Archive for category Parenting

Adaptive Leadership: Leading and parenting allows failure

To be a successful parent you have to be an adaptive leader. Teaching and training up leaders requires a level of patience, wisdom, and humility that many successful leaders find challenging. Its one thing to lead, make decisions, and take responsibility. It is an entirely different thing to coach and develop leaders on the ideals and principles that you use to make your decisions. This isn’t a “right” or “wrong” paradigm. It is just another way of being.  Adaptive Leadership requires a whole different level of vulnerability and openness to mentor and guide a young child as a parent or develop an employee as manager. It involves a choice..a choice to be a coach and teacher and actively participate in the development of those around you.

This level of vulnerability is not so much limited by ego, but really limited by a perspective. These perspectives usually show up when you are working with parents and leaders to get more involved. Specifically, to be involved emotionally and spiritually with another human being in an intimate relationship regarding their development. It could be a number of reasons, but I’ve found a couple of deep seeded perspectives that seem most prevalent.

  1. Failure is not equated with leading. Leading is associated with succeeding! The idea is seeded that leading has no room for failure…in anything. And especially not a big old fat stinker of a failure that involves a financial loss, misjudgment of character, and failure to live up to expectations (of themselves and others).
  2. Parents and leaders find difficulty in being vulnerable and reliving their own mistakes. Its not something you share with a child let alone a direct report…right? Wrong! It takes intuition to know how vulnerable you need to be and know when it is appropriate to engage with others in learning from your experiences. In some strange transference we become intolerant of failure in others because we really can’t stand it in our own self.

Truth is…all leaders and parents fail at some point in their careers and parenting efforts. Click here for the popular chronicle of failure and success in a famous leader. My most powerful moments as a parent have dramatic similarities with my defining moments as a successful leader and people manager. It involves my ability and/or willingness to admit my own shortcomings and mistakes during those teachable moments. Equally important are the times I allowed my children and direct reports to make their own mistakes…I bit my tongue and kept my trap shut.

Fundamentally, leadership skills are not different from those skills required to parent. Your children are in constant transition and growth, both physically and mentally. This environment of transition demands that you are constantly adapting as a leader/parent. You don’t interact with your eight year old like you did when they were a two year old. When you have several employees and/or offspring at different stages you have to be able to adapt to each personality and situation and do it seamlessly.

You are being watched  and observed. How you deal with failure is as important as how you deal with success. No doubt parents, through experience, can save their children from many stupid mistakes. However, in saving the child from experiencing the struggle of failing you may cripple their ability to learn and grow. In the same way, as a leader you see that a key lesson learned for one individual may be the foundation used to build a career or life upon.

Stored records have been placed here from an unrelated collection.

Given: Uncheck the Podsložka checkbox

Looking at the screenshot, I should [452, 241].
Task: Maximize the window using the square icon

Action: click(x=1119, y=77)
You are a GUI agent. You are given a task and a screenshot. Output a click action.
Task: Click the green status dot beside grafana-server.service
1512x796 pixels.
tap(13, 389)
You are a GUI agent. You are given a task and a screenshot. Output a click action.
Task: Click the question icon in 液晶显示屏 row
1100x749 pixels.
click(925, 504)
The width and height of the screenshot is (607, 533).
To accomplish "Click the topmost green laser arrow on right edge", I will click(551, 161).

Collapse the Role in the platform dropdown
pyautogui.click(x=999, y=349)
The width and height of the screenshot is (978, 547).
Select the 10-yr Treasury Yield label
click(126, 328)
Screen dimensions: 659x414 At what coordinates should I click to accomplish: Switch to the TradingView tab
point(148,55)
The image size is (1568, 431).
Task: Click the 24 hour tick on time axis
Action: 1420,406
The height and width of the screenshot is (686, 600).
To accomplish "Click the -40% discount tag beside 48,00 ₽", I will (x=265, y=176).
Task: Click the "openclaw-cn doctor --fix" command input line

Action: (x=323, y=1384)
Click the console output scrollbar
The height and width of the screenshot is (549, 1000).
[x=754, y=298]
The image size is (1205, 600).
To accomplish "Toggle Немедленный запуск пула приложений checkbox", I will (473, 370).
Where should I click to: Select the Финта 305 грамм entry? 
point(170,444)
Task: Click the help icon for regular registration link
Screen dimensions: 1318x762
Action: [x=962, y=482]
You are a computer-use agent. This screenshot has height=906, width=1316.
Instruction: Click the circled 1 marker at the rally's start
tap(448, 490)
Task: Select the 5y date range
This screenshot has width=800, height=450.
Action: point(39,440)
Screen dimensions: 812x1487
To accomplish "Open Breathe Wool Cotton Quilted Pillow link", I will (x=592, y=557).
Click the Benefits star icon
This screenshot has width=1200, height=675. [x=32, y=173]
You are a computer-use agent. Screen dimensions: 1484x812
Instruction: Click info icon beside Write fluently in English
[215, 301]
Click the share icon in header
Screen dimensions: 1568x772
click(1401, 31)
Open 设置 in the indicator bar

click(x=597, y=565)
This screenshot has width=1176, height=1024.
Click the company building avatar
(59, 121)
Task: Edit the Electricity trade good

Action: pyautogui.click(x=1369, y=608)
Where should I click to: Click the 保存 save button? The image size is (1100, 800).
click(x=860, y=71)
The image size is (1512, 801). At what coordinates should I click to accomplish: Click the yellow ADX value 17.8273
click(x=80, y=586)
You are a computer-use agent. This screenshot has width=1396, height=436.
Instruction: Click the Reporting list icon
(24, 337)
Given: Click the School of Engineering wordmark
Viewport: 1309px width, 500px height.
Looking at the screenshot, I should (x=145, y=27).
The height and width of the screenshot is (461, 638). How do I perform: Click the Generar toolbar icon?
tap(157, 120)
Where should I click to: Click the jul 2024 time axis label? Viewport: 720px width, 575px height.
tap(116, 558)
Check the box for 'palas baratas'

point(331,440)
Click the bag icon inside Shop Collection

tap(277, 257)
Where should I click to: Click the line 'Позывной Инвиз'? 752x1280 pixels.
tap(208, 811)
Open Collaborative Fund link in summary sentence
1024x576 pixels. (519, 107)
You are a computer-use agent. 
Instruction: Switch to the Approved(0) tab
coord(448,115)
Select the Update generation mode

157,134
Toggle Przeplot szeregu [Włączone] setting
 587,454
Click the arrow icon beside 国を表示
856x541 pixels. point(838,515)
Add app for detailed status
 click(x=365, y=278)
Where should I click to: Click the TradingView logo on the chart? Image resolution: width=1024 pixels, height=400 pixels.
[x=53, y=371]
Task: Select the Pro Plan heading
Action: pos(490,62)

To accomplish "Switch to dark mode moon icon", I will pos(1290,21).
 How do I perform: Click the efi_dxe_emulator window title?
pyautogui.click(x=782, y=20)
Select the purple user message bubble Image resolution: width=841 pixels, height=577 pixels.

  1. Why not create opportunities for your new leaders to make decisions and learn critical skills and lessons?
  2. Do you let them make that decision could cost them their career?
  3. Are you focused on perfection or excellence?

As I have written in earlier posts, the one constant is your core values. That is why being consistent and adaptive as a leadership go hand in hand. Look at these next development points for leaders and see the direct parallels to successful parenting of children.

  1. Set a good foundation early in the process of “on boarding” new employees or new people leaders,
  2. reinforce the foundation and standards by rewards and encouragement,
  3. and prepare new leaders by allowing them to benefit by learning from the results of their own decisions.

Adaptive work involves intuition and tapping into that as a you make decisions. Intuition is very spiritual and unexplainable.

Here are some parting thoughts…

  • Being vulnerable and open sets the best example.
  • Faith in your ability to lead and adapt is a huge contribution to develop leaders with the proper perspective.
  • Value your intuition as a strong guide to build intuitive leaders.
  • Intuition is the most unexplained leadership tool.
  • Intuition scares many corporate systems because it has no roots in controlled systematic approaches.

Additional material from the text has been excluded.